_Activity_
Beginning with the line containing "Task: Select the EUR 103,00 retracted amount", transcribe every line exactly down to the last one in the records below, and drop the pictures.

[Records from a dataset]
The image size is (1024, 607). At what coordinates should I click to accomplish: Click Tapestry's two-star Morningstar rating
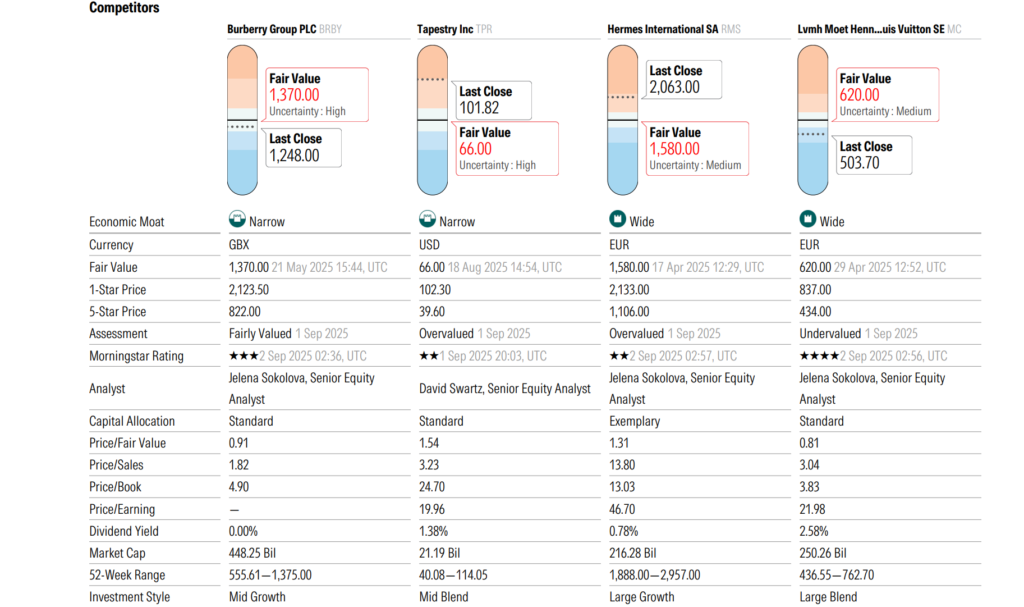(429, 356)
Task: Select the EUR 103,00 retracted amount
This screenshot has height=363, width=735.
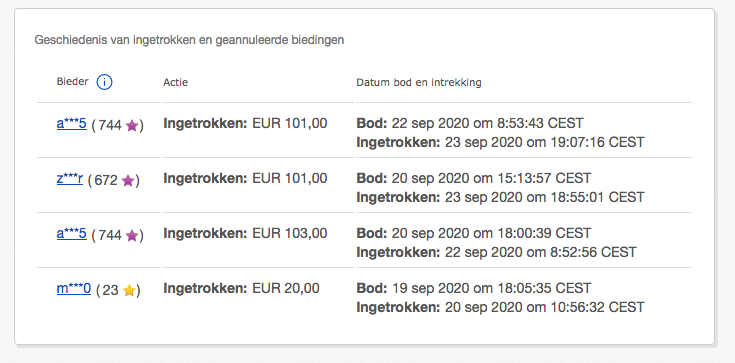Action: tap(290, 234)
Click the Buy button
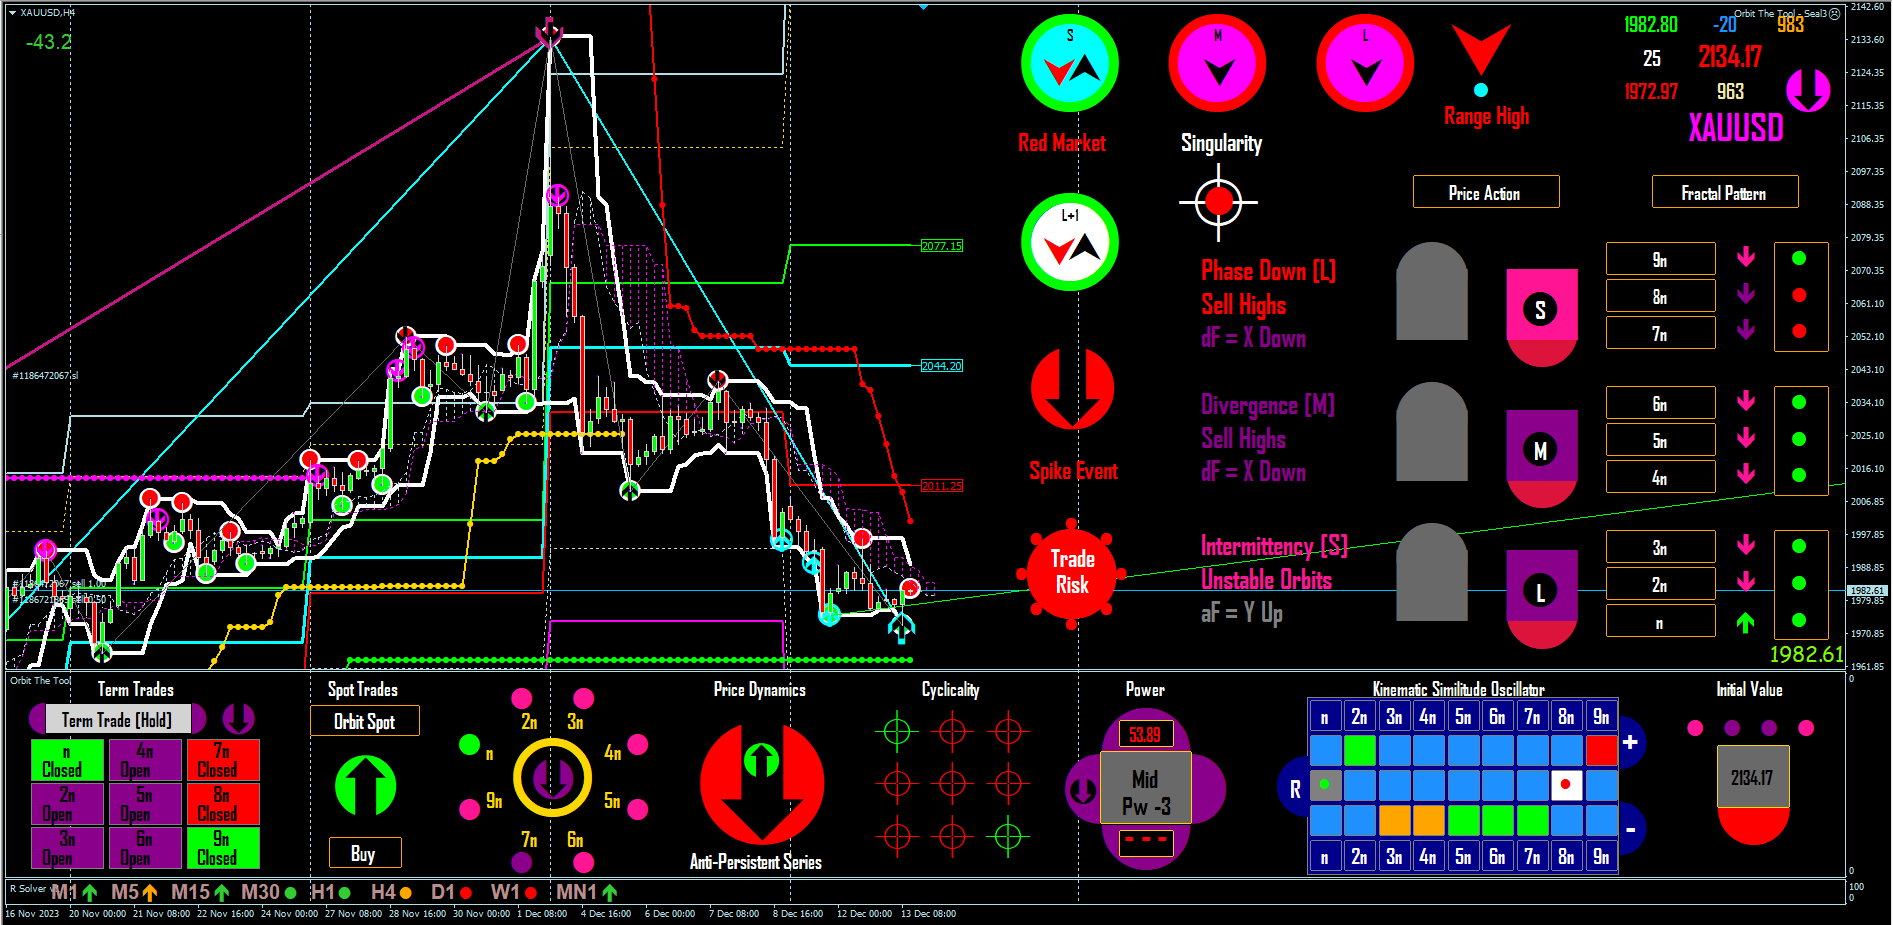The image size is (1893, 925). [x=365, y=853]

_Answer box_
Task: Select the EUR 103,00 retracted amount
This screenshot has height=363, width=735.
Action: tap(290, 234)
Click the Buy button
The image size is (1893, 925). [x=365, y=853]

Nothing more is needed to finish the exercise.